» **Problem requirements**
Locate the line that contains "has width=1000, height=1000.", then copy it and all later lines of the data below exactly, through the last one.

Extracted records:
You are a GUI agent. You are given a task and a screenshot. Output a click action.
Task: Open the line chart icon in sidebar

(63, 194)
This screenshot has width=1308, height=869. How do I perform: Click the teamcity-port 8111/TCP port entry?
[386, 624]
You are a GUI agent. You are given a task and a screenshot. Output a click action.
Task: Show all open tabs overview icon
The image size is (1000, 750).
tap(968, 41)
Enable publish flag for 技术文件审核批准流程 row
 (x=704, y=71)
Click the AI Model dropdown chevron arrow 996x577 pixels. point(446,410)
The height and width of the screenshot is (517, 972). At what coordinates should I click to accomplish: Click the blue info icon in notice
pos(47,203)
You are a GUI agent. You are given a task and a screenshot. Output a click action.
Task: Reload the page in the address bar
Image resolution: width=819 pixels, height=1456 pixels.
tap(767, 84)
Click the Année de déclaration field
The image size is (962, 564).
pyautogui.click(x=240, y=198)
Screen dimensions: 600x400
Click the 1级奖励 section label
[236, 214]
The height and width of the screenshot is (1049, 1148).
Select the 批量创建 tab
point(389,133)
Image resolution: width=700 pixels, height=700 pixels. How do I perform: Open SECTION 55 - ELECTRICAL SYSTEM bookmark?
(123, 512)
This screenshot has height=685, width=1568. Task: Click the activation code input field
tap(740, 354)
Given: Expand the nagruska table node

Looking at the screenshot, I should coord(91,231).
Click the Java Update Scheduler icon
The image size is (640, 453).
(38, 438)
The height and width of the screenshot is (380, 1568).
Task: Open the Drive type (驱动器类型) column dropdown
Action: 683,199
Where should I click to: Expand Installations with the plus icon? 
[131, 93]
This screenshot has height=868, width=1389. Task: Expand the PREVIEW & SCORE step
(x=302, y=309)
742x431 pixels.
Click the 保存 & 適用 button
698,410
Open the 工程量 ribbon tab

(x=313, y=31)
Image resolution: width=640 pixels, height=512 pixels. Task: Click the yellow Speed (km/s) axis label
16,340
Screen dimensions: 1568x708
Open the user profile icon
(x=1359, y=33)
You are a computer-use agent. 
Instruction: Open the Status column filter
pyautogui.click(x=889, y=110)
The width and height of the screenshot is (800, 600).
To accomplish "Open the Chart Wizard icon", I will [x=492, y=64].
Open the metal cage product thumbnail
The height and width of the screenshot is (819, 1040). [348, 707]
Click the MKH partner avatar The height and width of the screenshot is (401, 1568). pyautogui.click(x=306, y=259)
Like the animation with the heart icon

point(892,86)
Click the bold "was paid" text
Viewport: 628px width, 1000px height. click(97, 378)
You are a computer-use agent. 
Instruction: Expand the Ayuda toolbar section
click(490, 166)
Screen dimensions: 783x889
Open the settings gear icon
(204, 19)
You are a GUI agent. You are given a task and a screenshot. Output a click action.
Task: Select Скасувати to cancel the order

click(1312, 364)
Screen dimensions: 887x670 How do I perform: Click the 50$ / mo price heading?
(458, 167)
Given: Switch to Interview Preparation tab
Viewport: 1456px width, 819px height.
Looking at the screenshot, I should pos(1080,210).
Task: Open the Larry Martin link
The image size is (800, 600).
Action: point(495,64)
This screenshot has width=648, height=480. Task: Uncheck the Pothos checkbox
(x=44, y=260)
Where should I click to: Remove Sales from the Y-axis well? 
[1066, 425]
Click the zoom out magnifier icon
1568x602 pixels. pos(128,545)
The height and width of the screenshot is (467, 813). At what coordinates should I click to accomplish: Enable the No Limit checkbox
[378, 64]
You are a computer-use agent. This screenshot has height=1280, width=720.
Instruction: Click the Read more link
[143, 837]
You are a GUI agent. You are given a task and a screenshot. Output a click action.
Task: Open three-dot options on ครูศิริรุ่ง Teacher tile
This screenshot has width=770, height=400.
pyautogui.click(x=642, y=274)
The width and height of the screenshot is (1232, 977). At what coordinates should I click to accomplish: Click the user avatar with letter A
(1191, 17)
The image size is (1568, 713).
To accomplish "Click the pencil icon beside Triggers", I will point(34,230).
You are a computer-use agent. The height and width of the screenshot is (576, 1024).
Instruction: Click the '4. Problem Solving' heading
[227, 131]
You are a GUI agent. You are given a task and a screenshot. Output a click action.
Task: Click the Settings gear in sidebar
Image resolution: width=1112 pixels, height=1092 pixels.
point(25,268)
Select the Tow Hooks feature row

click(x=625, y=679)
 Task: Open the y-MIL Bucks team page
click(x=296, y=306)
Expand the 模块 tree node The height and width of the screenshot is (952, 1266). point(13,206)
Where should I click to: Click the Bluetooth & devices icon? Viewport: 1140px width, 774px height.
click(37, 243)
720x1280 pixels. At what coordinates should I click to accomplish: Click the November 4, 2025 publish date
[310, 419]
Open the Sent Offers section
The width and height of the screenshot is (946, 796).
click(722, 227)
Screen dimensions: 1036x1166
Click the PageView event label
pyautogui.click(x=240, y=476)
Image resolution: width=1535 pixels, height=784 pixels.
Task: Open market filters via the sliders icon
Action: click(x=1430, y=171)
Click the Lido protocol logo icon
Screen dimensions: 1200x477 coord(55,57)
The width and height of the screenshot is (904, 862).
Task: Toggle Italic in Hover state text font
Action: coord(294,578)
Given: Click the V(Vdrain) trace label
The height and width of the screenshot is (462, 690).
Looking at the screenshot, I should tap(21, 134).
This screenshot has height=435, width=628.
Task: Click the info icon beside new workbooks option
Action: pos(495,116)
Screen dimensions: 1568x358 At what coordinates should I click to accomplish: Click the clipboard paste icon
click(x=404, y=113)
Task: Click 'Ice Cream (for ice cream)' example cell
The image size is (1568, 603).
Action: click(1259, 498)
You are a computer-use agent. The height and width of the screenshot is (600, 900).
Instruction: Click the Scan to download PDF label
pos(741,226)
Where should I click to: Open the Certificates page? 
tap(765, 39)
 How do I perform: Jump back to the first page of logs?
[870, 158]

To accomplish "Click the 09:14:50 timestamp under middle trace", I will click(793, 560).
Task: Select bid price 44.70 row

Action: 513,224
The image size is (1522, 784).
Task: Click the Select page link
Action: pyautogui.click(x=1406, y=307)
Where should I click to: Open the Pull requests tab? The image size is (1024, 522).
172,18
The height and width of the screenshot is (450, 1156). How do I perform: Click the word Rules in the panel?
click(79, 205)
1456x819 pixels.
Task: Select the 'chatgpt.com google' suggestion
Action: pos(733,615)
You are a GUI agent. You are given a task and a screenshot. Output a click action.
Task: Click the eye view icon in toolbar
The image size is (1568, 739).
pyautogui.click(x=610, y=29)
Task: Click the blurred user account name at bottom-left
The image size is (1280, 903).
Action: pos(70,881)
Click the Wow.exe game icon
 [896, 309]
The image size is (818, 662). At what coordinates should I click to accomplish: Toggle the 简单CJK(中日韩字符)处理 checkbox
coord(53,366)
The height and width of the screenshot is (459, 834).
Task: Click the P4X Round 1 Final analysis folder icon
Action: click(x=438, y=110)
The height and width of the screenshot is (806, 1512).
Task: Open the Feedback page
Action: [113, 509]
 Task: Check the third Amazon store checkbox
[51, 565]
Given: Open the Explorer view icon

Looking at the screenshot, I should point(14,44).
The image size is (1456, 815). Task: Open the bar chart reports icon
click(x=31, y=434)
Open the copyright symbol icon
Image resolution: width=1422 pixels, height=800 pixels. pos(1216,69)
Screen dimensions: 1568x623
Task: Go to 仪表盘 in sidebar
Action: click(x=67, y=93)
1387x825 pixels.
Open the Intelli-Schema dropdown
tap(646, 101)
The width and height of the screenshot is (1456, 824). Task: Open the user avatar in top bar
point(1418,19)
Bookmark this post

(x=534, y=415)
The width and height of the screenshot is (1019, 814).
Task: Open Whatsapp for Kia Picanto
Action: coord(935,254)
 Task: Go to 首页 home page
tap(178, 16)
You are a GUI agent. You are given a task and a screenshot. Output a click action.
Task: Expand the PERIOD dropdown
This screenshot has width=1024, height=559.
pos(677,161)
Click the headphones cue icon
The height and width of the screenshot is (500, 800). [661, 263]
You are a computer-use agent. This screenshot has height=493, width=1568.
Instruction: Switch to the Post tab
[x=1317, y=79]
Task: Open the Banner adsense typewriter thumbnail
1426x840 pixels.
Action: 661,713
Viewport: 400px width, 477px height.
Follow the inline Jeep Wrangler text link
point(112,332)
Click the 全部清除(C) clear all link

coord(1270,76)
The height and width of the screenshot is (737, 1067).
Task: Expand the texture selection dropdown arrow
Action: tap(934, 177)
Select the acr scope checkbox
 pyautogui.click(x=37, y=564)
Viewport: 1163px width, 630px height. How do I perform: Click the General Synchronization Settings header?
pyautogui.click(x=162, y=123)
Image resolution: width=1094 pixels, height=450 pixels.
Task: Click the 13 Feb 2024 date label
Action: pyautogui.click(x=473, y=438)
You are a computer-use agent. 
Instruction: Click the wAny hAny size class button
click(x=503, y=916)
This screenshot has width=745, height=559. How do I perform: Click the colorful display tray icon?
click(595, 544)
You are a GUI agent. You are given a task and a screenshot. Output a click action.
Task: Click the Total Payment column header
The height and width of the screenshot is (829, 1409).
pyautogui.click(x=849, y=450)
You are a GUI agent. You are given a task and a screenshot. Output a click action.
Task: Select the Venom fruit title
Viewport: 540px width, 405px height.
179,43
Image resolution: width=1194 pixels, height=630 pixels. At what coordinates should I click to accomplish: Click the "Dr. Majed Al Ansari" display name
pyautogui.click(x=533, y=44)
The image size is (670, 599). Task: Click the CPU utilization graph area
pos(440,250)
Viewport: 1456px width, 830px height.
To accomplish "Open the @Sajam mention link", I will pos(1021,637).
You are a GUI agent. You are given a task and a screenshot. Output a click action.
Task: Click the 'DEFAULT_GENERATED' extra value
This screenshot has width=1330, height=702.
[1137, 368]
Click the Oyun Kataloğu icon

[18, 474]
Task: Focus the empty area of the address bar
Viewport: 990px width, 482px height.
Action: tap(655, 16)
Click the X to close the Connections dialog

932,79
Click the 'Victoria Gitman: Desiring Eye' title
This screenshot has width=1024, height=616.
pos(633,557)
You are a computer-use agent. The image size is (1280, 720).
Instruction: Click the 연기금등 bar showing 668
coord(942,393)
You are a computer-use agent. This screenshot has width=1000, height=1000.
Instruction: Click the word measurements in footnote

» **Answer section**
You are a computer-use agent. This screenshot has width=1000, height=1000.
Instruction: Click the word measurements in footnote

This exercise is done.